Sedentarismo: o grande mal do século?
Enviada em 26/09/2017
Caracteriza sedentarismo a falta ou redução de atividades físicas que reflete diretamente na saúde. Por ser reduzido a atividade, diminui-se o gasto de calorias, entre as consequências, as principais são: acúmulo de gordura nas artérias, aumento de colesterol, risco de diabetes tipo II, dor nas articulações e sobrepeso ou obesidade.
Em uma pesquisa feita pelo IBGE, chamada de Pesquisa Nacional da Saúde (PNS), 70% das mortes no país está associada ao sedentarismo, falta de exercício físico e ao baixo consumo de frutas e verduras. Nessa mesma pesquisa feita com pessoas acima de 18 anos, constatou-se que 46% dos adultos não tem atividades físicas ativas e os que fazem atividades, 22,5% fazem por lazer, 31,9% ao deslocamento, 12,1% em atividades domésticas e 14% no trabalho.
Para ser mudado essa situação, é necessário a mudança e hábitos e culturas situados no cotidiano, pois com a tecnologia, tem-se maior facilidade em obter as coisas, seja comprando comida sem sair de casa ou comunicar-se pelo celular, sem precisar locomover-se.

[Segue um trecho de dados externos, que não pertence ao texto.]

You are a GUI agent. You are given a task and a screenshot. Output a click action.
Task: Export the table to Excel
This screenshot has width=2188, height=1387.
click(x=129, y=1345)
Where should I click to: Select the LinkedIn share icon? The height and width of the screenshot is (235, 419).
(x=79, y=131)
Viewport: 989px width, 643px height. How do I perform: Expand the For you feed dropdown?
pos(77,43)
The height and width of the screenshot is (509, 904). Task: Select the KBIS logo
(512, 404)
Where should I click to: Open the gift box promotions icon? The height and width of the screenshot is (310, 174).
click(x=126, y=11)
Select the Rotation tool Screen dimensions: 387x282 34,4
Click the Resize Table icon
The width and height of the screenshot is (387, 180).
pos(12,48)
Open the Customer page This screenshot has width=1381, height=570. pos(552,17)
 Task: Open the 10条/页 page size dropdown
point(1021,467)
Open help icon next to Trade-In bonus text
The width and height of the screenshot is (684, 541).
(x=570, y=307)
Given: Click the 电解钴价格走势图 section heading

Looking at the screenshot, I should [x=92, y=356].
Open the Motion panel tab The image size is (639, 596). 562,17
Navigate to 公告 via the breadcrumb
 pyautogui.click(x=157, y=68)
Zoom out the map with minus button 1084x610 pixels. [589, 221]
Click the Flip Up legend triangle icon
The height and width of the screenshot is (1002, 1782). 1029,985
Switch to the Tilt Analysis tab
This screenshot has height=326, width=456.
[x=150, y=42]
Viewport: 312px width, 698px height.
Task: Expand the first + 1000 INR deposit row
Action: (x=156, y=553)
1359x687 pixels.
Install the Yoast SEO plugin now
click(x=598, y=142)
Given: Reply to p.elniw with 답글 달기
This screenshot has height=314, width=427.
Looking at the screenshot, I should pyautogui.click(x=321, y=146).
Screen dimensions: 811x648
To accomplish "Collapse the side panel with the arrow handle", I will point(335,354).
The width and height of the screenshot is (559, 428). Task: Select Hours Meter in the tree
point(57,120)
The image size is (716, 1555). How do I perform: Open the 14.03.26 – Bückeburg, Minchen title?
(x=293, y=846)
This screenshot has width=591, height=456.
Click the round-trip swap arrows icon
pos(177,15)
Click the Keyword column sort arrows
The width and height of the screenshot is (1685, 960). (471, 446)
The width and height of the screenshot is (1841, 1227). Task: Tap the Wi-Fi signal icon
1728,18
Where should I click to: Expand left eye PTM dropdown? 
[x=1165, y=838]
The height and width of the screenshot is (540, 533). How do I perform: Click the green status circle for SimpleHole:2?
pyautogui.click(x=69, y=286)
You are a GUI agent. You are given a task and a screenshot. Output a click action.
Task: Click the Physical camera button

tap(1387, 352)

É importante também que o governo perceba a carência de ambientes para realizar tais atividades e que o mesmo promova eventos relacionados a atividades e saúde, pois isso promoveria uma economia a longo prazo em remédios para doenças crônicas e respiratórias ocasionadas pelo sedentarismo e aumentaria a qualidade de vida da população.
Espera-se que a população conscientize-se e perceba que a prevenção do sedentarismo é algo para melhorar a qualidade de vida e tornar-se uma pessoa mais saudável.